Wielkie wpisowe to wielkie emocje. Są jednak widzowie, którzy mówią, że oglądanie specjalistów od GTO, którzy z góry wiedzą, jaką decyzję podjąć w każde sytuacji, jest nieco nudne i mało ekscytujące. Nitsche mówi, że faktycznie dzisiaj każdy opiera się na solverach.
– To prawda. Każdy dzisiaj gra w High Rollerach według GTO. Rozumiem, że niektórzy uważają takiego pokera za nudne widowisko. Regularni gracze sięgają po swoje smartfony, a następnie wklepują dane do solvera, aby zrozumieć, jaka była dobra decyzja. Może być lepszy od kogoś tylko jeżeli podejmujesz lepsze decyzje.
Niemiec uważa, że taki poker może faktycznie wygląda trochę jak automatyczna gra. Na pewno nie jest jednak nudny.

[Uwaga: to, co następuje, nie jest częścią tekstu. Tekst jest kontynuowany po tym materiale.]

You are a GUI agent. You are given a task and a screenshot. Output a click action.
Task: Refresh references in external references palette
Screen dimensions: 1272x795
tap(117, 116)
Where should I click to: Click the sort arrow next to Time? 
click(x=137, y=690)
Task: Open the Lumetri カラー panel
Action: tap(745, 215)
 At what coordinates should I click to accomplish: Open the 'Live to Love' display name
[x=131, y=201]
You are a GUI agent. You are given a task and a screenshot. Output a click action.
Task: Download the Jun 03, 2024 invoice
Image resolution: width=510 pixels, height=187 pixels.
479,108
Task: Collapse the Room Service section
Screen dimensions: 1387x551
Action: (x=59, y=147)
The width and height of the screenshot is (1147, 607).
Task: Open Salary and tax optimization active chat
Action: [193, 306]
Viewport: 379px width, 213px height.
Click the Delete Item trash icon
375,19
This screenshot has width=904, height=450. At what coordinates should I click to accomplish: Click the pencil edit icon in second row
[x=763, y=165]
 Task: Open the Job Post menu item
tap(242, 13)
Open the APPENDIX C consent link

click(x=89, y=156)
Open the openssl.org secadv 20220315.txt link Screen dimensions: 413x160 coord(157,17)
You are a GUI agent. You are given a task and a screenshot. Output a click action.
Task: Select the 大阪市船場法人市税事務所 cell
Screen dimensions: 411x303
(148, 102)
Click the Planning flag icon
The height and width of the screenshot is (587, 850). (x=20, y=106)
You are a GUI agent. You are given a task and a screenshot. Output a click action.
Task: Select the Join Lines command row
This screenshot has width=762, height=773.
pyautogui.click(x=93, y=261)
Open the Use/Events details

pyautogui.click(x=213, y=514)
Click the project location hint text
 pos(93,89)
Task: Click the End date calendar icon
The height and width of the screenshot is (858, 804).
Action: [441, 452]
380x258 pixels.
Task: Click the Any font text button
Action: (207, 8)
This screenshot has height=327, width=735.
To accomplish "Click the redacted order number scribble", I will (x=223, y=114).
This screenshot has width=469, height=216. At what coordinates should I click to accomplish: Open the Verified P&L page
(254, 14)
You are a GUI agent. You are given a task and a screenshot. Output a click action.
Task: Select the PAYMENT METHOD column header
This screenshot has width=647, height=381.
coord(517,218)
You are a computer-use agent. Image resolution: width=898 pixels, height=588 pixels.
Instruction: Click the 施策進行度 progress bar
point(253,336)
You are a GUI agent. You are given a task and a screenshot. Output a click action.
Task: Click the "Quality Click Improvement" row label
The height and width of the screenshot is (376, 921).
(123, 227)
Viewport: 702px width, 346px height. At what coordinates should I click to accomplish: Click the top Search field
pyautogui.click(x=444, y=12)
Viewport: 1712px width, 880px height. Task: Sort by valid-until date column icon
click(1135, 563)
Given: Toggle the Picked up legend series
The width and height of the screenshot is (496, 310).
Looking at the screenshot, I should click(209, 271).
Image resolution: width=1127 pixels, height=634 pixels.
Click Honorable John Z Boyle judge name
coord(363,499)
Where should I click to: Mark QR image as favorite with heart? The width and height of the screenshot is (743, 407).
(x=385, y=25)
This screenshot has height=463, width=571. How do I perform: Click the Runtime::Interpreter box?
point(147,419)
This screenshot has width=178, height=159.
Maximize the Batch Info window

– Poker jest dla mnie świetną zabawą, bo jest wiele sytuacji, których nawet solver nie potrafi rozwiązać. Jasne, że jest wiele spotów, w których grasz na autopilocie: przykładowo gdy otwierasz na UTG, a wszyscy do big blinda pasują. Poker jednak staje się bardzo interesujący, kiedy używasz oprogramowania, a następnie tę wiedzę wykorzystujesz przy stole.
Heads-upy i deep runy są ekscytujące
Dominik przyznał, że jego ulubionym fragmentem gry są heads-upy. Jest tam bowiem sporo niestandardowych sytuacji. Przy stole 9-handed zakresy są jasno określone, a gra jeden na jednego tworzy sporo ciekawych scenariuszy. To samo zresztą, gdy gra się na stole finałowym, który niesie za sobą implikacje ICM. To dwa elementy, które Niemca bardzo fascynują.
W rozmowie Dominik podkreślił, że dzisiaj nie ma już wielkiej motywacji, aby na WSOP grać turnieje za 1.000$. Robi to właśnie na takim „autopilocie”, słuchając muzyki. Jest graczem sponsorowanym, a więc to jego praca.
– Tak przynajmniej jest do deep runa, kiedy w grę wchodzi ICM i powtarza się wiele z tych sytuacji, o których mówiłem. To puzzle, które trzeba rozwiązać. Nie ma już tylko ruchu dobrego tylko z technicznego punktu widzenia, bo dochodzi również ICM. To więc znacznie bardziej ciekawsze.